Later that month, Jeff drove me to the hospital for the two-hour laparoscopy with laser outpatient procedure. When I was roused from anesthesia, the doctor told me what she’d found: “Endometriosis — one of the most extensive cases I’ve seen.”

I’d scored a break, after years with a doggedly persistent partner and with one good doctor. My OB-GYN pointed out that she’d been conservative with her laser to reduce any scar tissue; endometriosis is a factor in infertility, and if I wanted children, she urged me to have them now.

At 26, fresh from half a decade without penetration and with a newly endometrium-free vagina, children were miles off my radar.
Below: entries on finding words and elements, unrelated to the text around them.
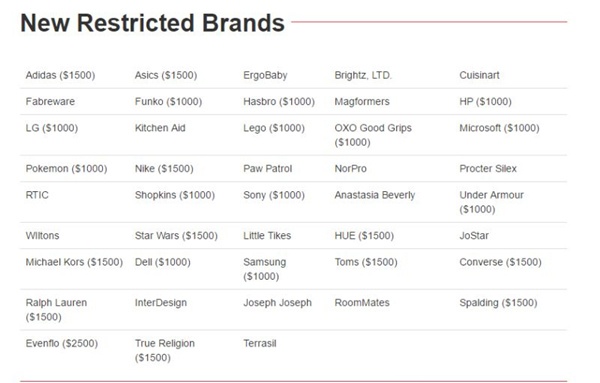Click the Evenflo ($2500) entry
Image resolution: width=600 pixels, height=383 pixels.
[62, 343]
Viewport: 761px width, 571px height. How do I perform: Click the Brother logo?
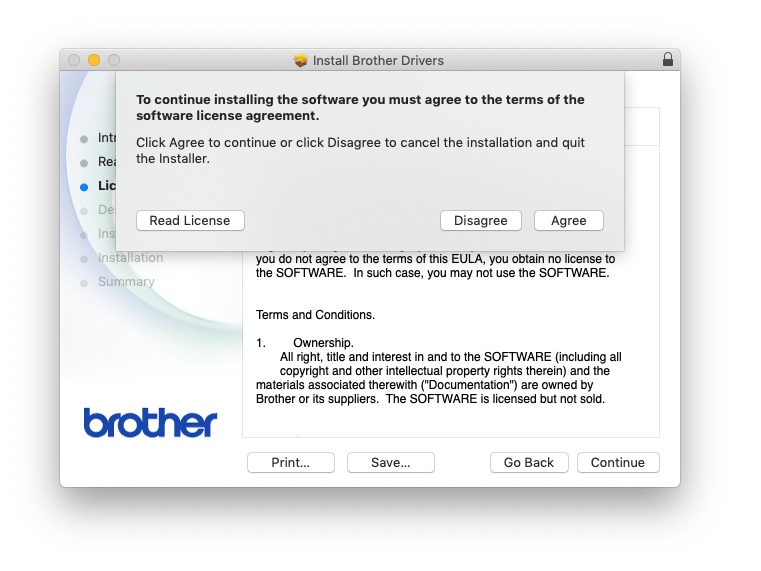150,422
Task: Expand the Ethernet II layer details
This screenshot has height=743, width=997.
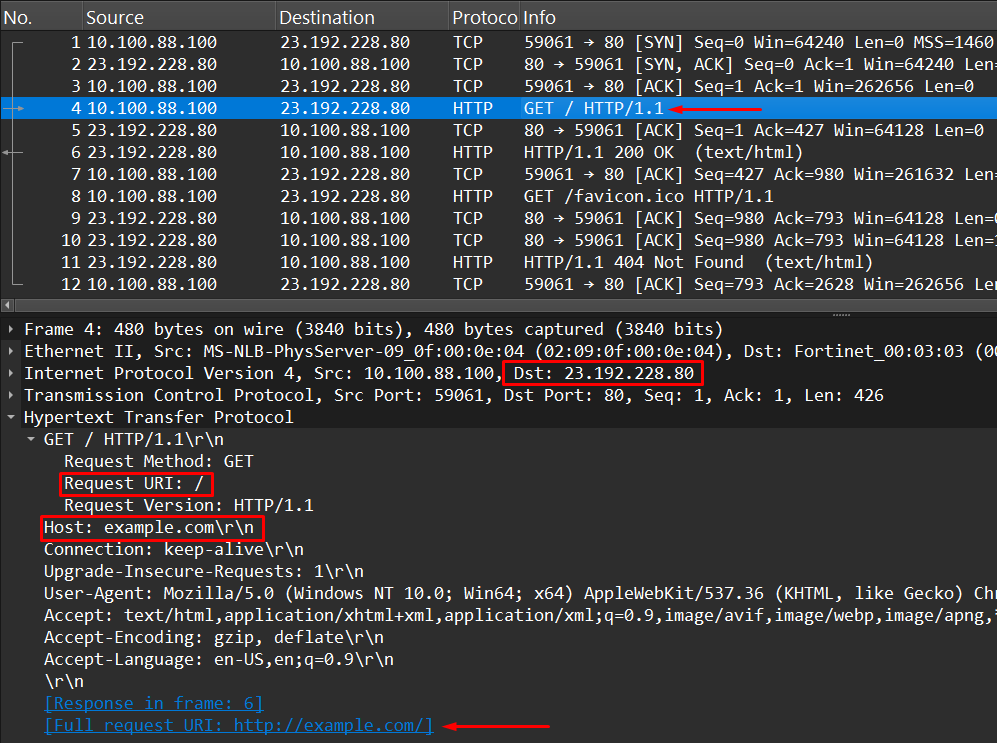Action: pos(10,351)
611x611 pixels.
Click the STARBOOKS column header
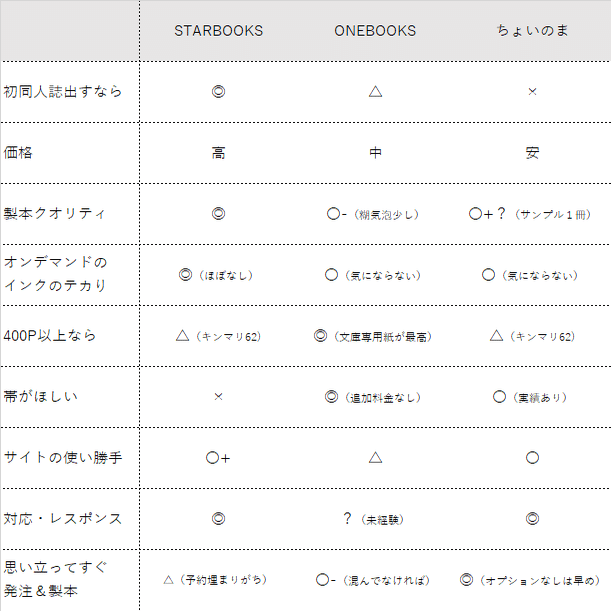coord(218,31)
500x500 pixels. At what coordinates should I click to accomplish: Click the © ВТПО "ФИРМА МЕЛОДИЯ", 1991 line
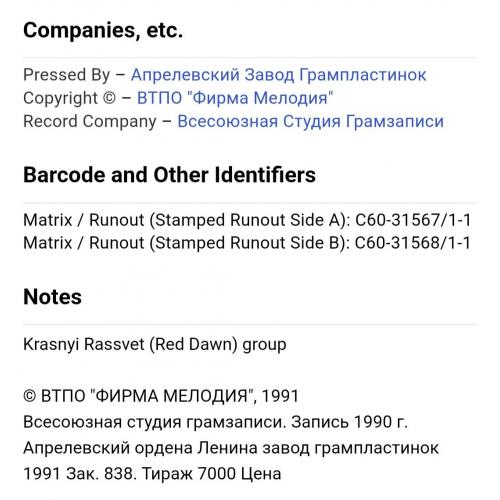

At center target: restoring the sexual health of an eight-year relationship that, for three-quarters of it, had gone without pain-free penetration.

But the second sexual honeymoon phase for Jeff and I never materialized. After six years of medical struggle, we had become more like genial roommates, childhood friends who offered an ear and the odd supportive hug. His every attempt at intimate touch only stirred in me the long-ingrained memory of pain, and I could never fully relax and allow myself to be swept away into mutual pleasure. Eventually, as even the most genial roommates do, we parted, wishing each other only the best.

A decade later, I met the man who would become my husband and — to our shock and delight, and both times while on prescription contraceptives — quickly became pregnant with our two daughters, sharply disproving the doctor’s suggestion that certain infertility lay in an endometriosis sufferer’s future. And while this is a life I would not alter, there is much I would give to retrieve those six years — years of futile pain, years absent of deep intimacy with a tirelessly supportive partner. For him. For me. For the innocent exuberance of us that withered with time and needless uncertainty.